Every half-hour episode manages to incorporate name-dropping into effective punch lines. The fictional performers played by Tracy Morgan and Jane Krakowski also reflect many celebrities’ magnified self-worth; the characters’ need for validation translates into many hilarious situations. Just as funny are Fey’s self-deprecating storylines, her non-traditional mindset contrasting cleverly with Jack’s methodical behavior.

The talented cast is regularly joined by a who’s who of guests. Carrie Fisher, Oprah Winfrey, David Schwimmer, Nathan Lane, Jennifer Aniston, and Salma Hayek separately appeared in memorable episodes. Music artists Sheryl Crow, Norah Jones, Clay Aiken, and Cyndi Lauper, among others, appeared together for a “We are the World”-ish song about kidney donation in one episode. Fey’s former SNL co-stars, like Jason Sudeikis and Chris Parnell also appear from time to time.
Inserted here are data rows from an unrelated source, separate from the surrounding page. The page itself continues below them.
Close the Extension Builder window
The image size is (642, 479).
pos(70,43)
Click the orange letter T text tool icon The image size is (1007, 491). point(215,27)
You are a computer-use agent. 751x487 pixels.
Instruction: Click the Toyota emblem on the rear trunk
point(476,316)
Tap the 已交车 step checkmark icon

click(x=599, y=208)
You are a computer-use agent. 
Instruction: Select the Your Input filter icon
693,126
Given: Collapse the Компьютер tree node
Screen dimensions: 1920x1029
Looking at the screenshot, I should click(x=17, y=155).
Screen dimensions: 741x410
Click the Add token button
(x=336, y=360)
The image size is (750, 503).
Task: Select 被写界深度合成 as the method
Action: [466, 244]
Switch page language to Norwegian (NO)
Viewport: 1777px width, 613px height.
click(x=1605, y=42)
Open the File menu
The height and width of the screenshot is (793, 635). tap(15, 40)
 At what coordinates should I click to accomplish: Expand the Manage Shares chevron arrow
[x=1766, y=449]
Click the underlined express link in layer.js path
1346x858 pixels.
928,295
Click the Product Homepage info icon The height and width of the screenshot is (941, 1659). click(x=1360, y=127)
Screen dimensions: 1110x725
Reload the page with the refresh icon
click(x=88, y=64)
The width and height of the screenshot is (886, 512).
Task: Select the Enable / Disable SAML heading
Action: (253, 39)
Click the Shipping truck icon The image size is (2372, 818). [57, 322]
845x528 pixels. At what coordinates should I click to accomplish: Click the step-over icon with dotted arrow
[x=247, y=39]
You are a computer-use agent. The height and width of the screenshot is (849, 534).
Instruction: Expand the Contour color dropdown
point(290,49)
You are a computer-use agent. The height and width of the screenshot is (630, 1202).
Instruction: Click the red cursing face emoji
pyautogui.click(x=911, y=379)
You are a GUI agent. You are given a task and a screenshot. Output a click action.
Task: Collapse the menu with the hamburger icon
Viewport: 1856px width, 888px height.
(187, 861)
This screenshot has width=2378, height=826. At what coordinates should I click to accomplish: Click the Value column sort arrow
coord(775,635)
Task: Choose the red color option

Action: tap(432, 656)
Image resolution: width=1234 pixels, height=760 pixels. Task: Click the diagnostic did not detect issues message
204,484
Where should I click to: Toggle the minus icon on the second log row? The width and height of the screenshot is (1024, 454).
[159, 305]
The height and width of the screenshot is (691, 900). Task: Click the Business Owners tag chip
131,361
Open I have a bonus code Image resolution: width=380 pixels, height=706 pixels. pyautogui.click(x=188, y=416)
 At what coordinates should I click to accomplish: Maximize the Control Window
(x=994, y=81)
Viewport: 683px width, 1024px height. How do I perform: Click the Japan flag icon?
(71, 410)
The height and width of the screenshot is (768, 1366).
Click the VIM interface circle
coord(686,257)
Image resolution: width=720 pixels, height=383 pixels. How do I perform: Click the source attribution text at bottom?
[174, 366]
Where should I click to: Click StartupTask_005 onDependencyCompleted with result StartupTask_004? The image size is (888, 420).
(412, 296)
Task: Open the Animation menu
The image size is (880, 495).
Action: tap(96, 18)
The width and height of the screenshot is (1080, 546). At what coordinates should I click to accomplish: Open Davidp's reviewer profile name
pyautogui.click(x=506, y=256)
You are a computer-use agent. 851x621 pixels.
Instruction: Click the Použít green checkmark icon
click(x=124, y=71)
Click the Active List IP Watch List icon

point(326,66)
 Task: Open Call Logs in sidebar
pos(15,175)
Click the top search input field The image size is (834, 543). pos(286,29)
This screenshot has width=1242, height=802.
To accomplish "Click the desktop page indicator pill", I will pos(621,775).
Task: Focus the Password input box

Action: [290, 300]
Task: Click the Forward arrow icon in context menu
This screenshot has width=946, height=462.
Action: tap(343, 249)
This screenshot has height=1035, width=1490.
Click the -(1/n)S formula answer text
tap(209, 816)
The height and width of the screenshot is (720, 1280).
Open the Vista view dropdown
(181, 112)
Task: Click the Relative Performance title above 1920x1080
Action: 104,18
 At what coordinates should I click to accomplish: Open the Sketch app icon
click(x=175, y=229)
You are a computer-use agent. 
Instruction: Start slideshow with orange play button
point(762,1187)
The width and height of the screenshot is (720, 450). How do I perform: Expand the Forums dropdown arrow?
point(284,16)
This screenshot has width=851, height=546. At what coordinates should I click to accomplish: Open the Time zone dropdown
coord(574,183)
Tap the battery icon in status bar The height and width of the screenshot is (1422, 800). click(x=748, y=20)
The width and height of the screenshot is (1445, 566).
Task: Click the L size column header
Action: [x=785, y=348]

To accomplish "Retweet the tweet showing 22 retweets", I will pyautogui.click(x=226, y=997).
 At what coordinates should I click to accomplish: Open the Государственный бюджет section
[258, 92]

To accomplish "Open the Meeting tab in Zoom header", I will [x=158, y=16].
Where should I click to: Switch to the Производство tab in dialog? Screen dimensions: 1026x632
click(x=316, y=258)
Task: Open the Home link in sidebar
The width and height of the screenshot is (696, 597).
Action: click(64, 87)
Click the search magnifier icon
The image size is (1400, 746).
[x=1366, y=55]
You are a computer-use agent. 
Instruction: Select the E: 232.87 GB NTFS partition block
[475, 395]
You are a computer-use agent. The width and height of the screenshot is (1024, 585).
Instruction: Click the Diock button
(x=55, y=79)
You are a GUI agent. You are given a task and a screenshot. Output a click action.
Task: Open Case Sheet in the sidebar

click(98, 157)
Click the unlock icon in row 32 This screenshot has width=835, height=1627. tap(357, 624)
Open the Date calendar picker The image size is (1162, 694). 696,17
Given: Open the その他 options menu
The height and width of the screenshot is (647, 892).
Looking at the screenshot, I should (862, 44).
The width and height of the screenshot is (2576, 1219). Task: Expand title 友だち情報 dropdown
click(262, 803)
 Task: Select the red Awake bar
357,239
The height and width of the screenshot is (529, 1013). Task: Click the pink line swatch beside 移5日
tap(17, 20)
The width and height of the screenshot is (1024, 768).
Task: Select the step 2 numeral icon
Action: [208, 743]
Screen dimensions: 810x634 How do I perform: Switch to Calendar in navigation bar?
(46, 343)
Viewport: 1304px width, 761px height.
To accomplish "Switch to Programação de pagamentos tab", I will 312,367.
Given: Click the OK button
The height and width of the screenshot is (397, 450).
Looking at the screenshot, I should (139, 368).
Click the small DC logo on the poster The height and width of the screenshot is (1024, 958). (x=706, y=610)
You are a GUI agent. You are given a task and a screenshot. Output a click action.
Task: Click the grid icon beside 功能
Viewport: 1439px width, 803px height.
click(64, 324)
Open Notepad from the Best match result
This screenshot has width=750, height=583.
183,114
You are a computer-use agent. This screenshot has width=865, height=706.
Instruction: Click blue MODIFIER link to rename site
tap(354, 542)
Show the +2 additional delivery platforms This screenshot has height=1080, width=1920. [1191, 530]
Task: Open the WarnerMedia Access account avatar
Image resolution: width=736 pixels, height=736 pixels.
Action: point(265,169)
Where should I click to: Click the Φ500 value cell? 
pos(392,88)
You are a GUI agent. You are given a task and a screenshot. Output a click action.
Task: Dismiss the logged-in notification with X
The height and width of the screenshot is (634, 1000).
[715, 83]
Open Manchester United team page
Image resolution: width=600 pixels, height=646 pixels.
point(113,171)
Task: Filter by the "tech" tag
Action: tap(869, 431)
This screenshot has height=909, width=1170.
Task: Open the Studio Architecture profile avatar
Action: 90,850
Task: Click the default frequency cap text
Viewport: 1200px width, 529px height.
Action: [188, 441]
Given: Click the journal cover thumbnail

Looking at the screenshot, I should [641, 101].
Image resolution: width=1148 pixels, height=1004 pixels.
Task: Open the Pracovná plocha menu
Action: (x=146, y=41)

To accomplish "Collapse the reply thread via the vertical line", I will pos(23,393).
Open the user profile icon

Much missed is Rachel Dratch, who was in several episodes of season one as different characters (including a cat wrangler and Barbara Walters).

While the short-lived but brilliant drama “Studio 60 on the Sunset Strip” audaciously tackled religious and political issues surrounding a sketch comedy show, “30 Rock” lightly but confidently pokes fun at some characters’ political and religious allegiances (the “Church of Practicology,” for instance).

Also spoofing the eccentricities and inanities of celebrities and creative types consistently well, “30 Rock” delights in the side-splitting pratfalls and peculiarities that seem to accompany creativity in that industry.

“30 Rock” season 4 airs on Jack TV every Friday at 8:30 p.m.